Les manifestants, parmi lesquels se trouvaient le président du département Germinal Peiro et ses homologues du Tarn et de la Corrèze, évoquent les retombées positives de ce projet pour la région. Basé sur un rapport du journal Sud Ouest, les partisans de la déviation soulignent l'importance de cette infrastructure pour désengorger le trafic et améliorer la sécurité routière dans la vallée de la Dordogne.
Le Département a récemment annoncé son intention de faire appel de la décision du tribunal administratif de Bordeaux, qui avait rejeté la seconde autorisation préfectorale nécessaire pour reprendre les travaux.
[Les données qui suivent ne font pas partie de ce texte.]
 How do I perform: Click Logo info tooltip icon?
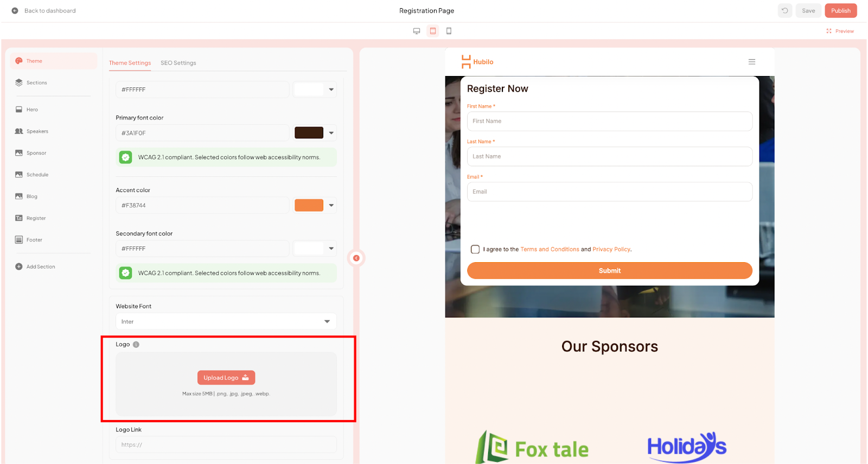(136, 345)
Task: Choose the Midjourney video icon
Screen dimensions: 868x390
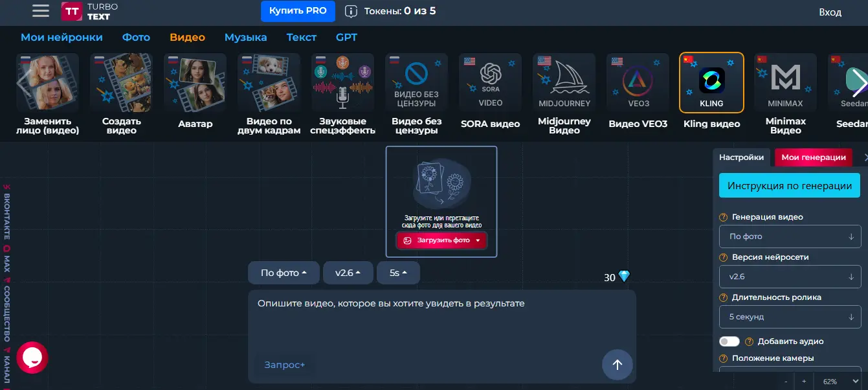Action: (x=564, y=83)
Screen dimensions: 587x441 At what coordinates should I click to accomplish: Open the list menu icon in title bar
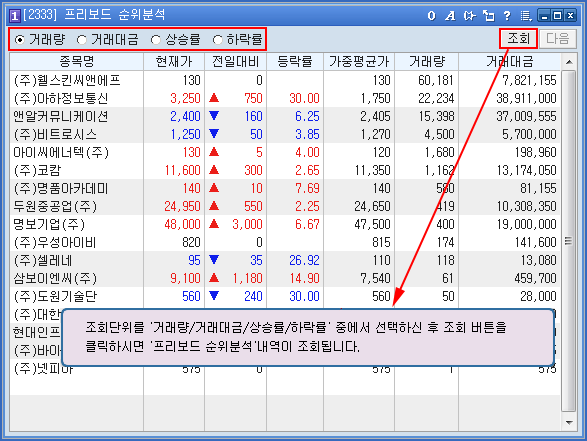coord(526,16)
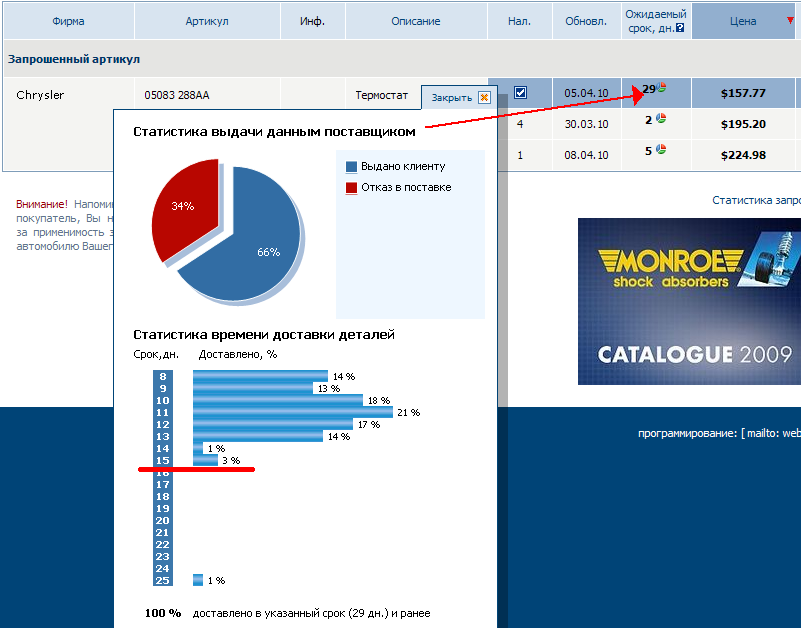801x628 pixels.
Task: Click the Monroe shock absorbers banner
Action: coord(689,301)
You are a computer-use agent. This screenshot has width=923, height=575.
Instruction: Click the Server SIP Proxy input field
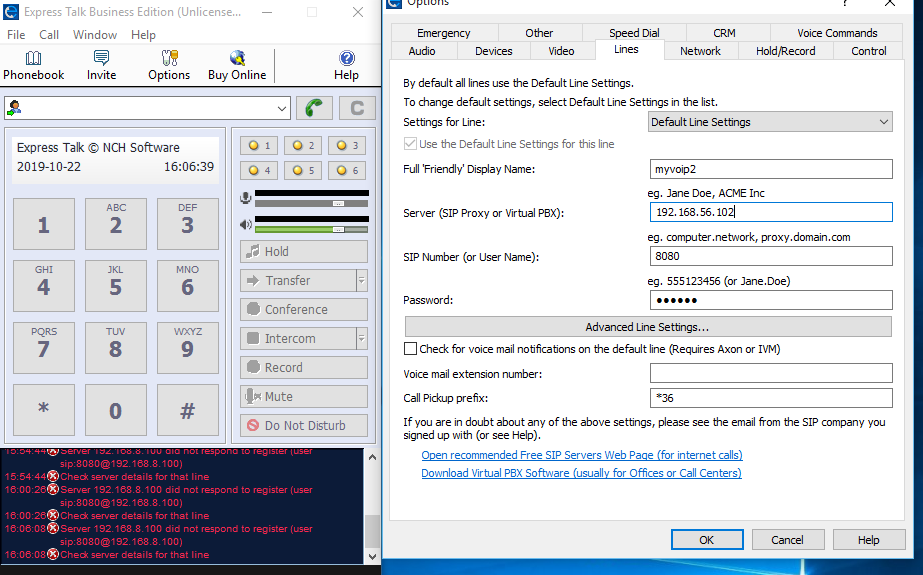[x=770, y=212]
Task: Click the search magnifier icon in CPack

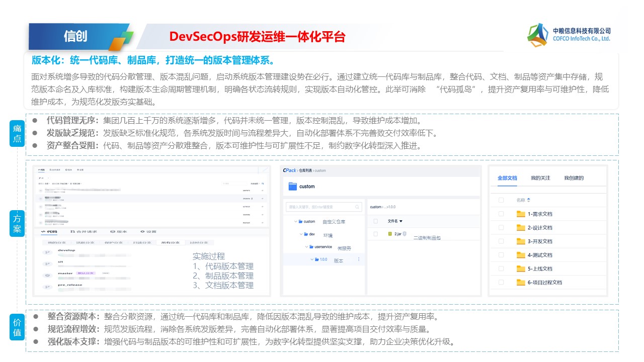Action: point(357,207)
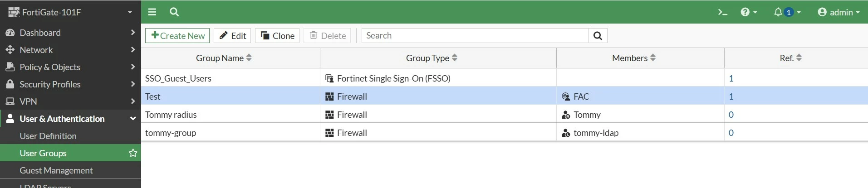Focus the Search input field

(x=475, y=36)
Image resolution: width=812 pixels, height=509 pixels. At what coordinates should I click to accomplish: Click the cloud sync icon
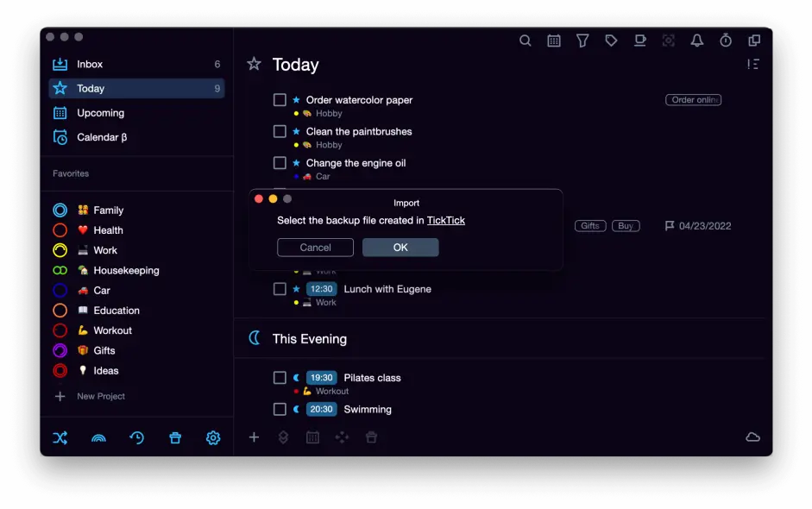pyautogui.click(x=752, y=437)
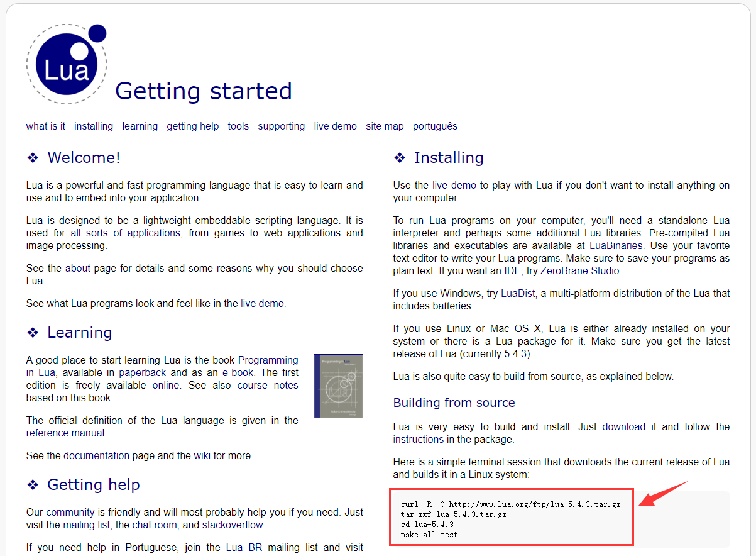Click the Lua logo icon
Viewport: 756px width, 556px height.
67,64
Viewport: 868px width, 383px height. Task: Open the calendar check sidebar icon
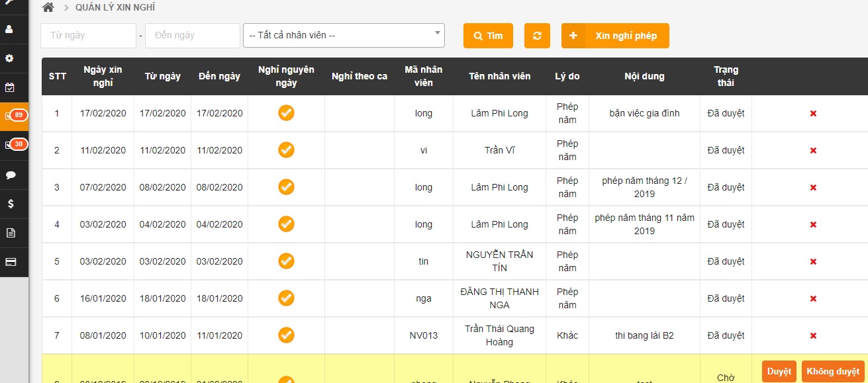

Cette question reste au cœur des débats, avec des avis partagés parmi la population. Certains craignent que la déviation nuise à l'environnement naturel de la vallée, tandis que d'autres soutiennent qu'elle est essentielle pour développer l'économie locale.
Les experts, dont le sociologue du transport Marc Rivière, soulignent la nécessité de trouver un équilibre entre développement économique et préservation de l'environnement. « Des solutions alternatives doivent être envisagées pour minimiser l'impact écologique tout en répondant aux besoins de transport », a-t-il déclaré lors d'une récente interview.
Face à cette impasse, la mobilisation de ce week-end représente un tournant pour l'avenir du projet. Les manifestants espèrent que leur action incitera les décideurs à reconsidérer la situation et à agir rapidement pour permettre la reprise des travaux.